Antimicrobial resistance (AMR) is often described as one of the greatest global health threats of our time. An estimated 4.95 million deaths were associated with AMR in 2019, and by 2050 AMR is expected to cause 10 million deaths annually. Scientists of all stripes will, undoubtedly, play a part in combatting AMR. But what about analytical scientists?
One area is the need for more rapid antimicrobial sensitivity tests. Culture techniques often require 48 hours to determine an AMR profile, leading to the use of presumptive antibiotic therapies.
In response, researchers from the University of Southampton, UK, have developed a multi-excitation Raman spectroscopy (MX-Raman) method that eliminates the need for sample preparation – working directly on bacterial samples, with no need for culturing or labeling – and uses deep learning to deliver results in minutes.
The researchers believe their platform could screen for bacterial infection and recommend effective antibiotic treatment ahead of confirmation by conventional techniques, improving clinical outcomes and reducing the spread of AMR.
Lead author Callum Highmore tells us more.
Why Raman?
The project developed as there was already a very strong base of Raman spectroscopy at the University of Southampton when I joined the team, and as part of the National Biofilms Innovation Centre we were keen to apply some advanced techniques to microbiological problems. Raman has a lot of strengths as a microbial identification technology, and applying Raman spectroscopy to AMR was an easy choice to make because it is a profoundly important problem that needs all the attention it can get.
Why MX-Raman?
AMR is an area that's recently had a lot of new technology thrown at it and there are some great developments. There are some high-throughput antimicrobial sensitivity tests (AST) that use microfluidic impedance cytometry at the single cell level, like iFast. There have been recent studies on the use of immunodiagnostics in the form of lateral flow assays for AST, and improvements to established techniques such as MALDI-TOF and metagenomics support their use for detecting AMR at scale.
MX-Raman has some way to go before it is a viable diagnostic tool, but I think it has huge potential. It’s fast, where a spectral dataset can be produced in minutes. We’re working on optimizing it for direct analysis of patient samples so that we could entirely cut out the need for bacterial isolation or sample enrichment by culture techniques. MX-Raman is also simpler than other Raman techniques such as surface-enhanced Raman spectroscopy (SERS) in terms of sample processing, so it could be more suitable for clinical translation in that respect.
More generally, Raman is able to give phenotypic information about bacteria, e.g. the presence of biofilms, which isn’t possible for metagenomic approaches, and it can be integrated into AI analyses which gives it an advantage over lateral flow techniques. The limitations include that there are currently fewer and smaller Raman datasets than there are for bacterial genomes, and there is no consensus on standardizing Raman datasets that we can use to build these large-scale models. We also need to work hard to improve the sensitivity of Raman to pull out clinically relevant pathogen data from the background of the host sample.

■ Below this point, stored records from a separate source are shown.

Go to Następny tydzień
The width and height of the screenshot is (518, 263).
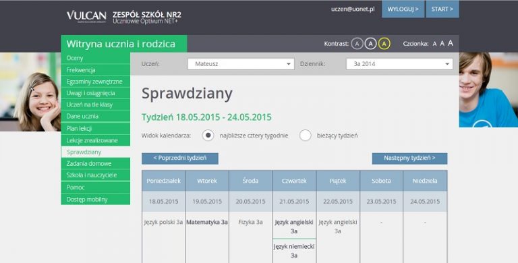point(409,158)
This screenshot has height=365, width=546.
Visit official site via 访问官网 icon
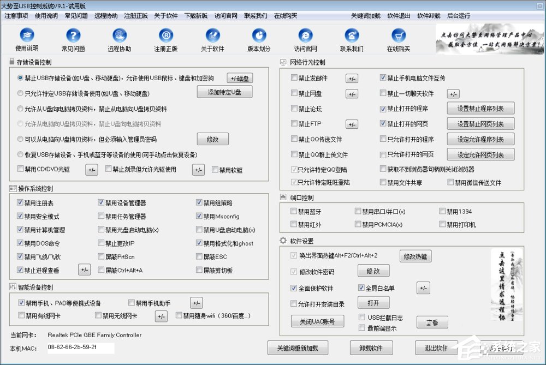tap(305, 39)
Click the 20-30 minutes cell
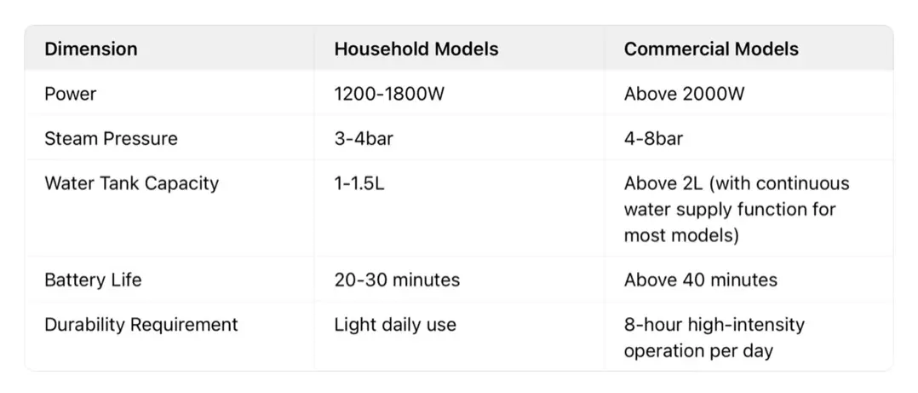The width and height of the screenshot is (918, 393). click(x=397, y=280)
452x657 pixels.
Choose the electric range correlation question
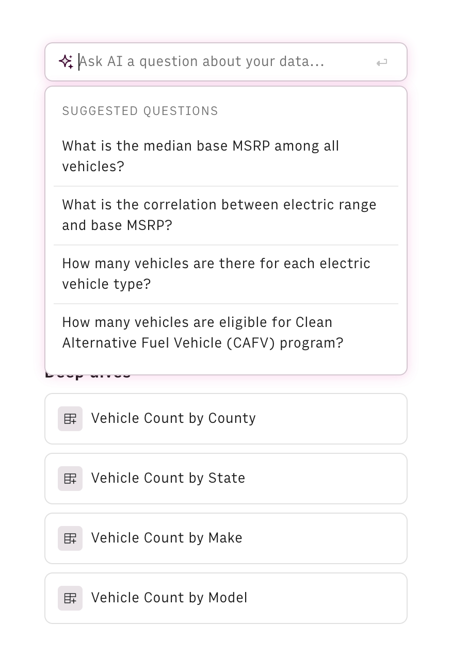point(219,215)
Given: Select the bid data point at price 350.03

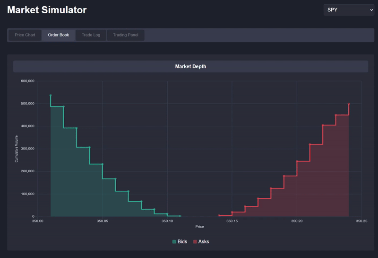Looking at the screenshot, I should pos(77,128).
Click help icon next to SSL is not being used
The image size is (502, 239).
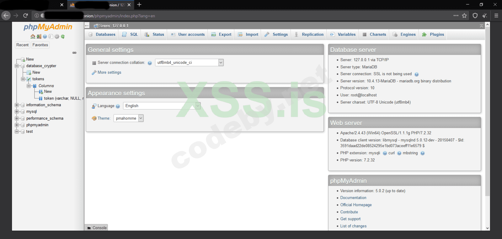[x=417, y=74]

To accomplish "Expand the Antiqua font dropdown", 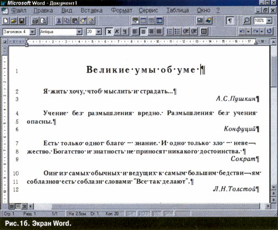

Did any of your findings surprise you?
In the early stages of the project, it was a real surprise to see how visually different the spectra of different bacteria are, sometimes even at the strain level. It was when we started getting that resolution in our data that it dawned on us that we could push our new MX-Raman methodology all the way into measuring phenotypic differences between similar bacterial populations.
What was the biggest hurdle you had to overcome?
This work has been deeply multidisciplinary. I’m a microbiologist, and I’ve been working with physical chemists and computer scientists to advance this technology towards a medical application. To make this project work, we’ve had to untangle all our preconceptions about each others’ fields, understand some of the intricacies of how these fields can fit together, and find a common language to collaborate effectively. So our biggest challenge has essentially been in dismantling the silos!
How far away is MX-Raman from clinical use?
The biggest barrier to translation is applying this methodology directly to real patient samples, cutting out the need for culture or other sample processing steps entirely. We also still need to build data libraries of bacterial Raman spectra that are large and robust enough to account for the massive heterogeneity found in these clinical samples. We’re already on our way with tackling these issues, and if we manage to keep our momentum up, I’m hoping to be testing MX-Raman alongside existing clinical procedures in the next 5 years.
Next steps?
There are a few things we’re working on across the team to push the whole project forwards. We are optimizing our data processing and analysis pipeline to speed up and standardize our workflows. We have a couple of studies underway looking at how MX-Raman works for different clinical scenarios and other aspects of microbial characterization. I’m focused on applying our methodology to clinical sputum samples to see if we can pull out the same quality of information directly from infected sputum as we can from pure bacterial samples. Preliminary data are looking promising!